= Pupil-teacher =

Training program for teachers

Pupil teacher was a training program in wide use before the twentieth century, as an apprentice system for teachers. With the emergence in the beginning of the nineteenth century of education for the masses, demand for teachers increased. By 1840, it had become evident that the academic preparation of students for teacher training in a college system was inadequate. In 1846, Britain formalised a pupil-teacher system, focusing on training middle-class teachers, in which a senior pupil of at least thirteen years old, served as an apprentice, typically for five years, to learn the teaching profession. Pupil-teachers acted as a teacher of younger children, learning from observation and practical application, while simultaneously completing their own educations.

It was widely criticised for its inability to provide adequate professional preparation, in the 1870s and 1880s, pupil teachers began being offered instruction at centres nationwide throughout Britain, which were designed to improve their training. The centres provided professional training by the best teachers in the elementary school system, but were not standardised. Most students who participated in centre programmes spent half of their training on theory at the centralised school and half of their training with hands-on teaching in schools.

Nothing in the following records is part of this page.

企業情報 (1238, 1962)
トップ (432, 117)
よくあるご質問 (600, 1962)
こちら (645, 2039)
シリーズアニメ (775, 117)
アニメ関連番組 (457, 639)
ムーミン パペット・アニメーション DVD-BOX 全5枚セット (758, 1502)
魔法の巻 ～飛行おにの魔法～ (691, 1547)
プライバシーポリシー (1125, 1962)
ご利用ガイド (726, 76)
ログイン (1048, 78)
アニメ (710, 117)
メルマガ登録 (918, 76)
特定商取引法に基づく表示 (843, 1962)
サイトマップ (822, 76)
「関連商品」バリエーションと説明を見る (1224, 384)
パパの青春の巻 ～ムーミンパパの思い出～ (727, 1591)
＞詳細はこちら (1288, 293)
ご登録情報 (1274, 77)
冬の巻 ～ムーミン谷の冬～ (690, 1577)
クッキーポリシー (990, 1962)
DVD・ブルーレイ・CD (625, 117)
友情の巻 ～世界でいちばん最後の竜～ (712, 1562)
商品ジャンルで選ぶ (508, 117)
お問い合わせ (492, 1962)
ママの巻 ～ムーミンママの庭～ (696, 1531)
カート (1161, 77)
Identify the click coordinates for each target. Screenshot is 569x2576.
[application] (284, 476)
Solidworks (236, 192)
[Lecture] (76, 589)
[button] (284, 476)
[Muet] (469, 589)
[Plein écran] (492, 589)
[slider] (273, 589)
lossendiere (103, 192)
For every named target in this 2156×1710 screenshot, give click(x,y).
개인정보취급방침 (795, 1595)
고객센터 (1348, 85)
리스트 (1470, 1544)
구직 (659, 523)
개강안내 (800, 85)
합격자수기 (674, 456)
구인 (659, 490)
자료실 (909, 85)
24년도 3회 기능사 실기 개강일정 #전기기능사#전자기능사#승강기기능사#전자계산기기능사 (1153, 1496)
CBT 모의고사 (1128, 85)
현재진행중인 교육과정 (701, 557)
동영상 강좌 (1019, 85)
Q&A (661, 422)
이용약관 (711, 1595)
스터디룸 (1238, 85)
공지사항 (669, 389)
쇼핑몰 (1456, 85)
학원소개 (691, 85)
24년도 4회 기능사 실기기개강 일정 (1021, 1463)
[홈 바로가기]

In the Anglo-Caribbean, the system was widely used until the 1950s, offering students contracts of a specific period. The most promising primary students were selected for recruitment as educators. In exchange for offsetting the costs of their own education, they assisted teachers in instructing younger classmates. Upon completing their own education, pupil teachers were required to pass examinations to begin their own independent teaching. In some cases, the pupil teacher system was used as a stepping-stone to provide a basis of payment for secondary education before students were able to attend regular normal school training. While in theory, the Caribbean pupil-teacher program operated as an apprentice system, because there was an extreme shortage of teachers, in actuality, pupil-teachers often served as a full member of the teaching staff, having little time to attend to their own studies.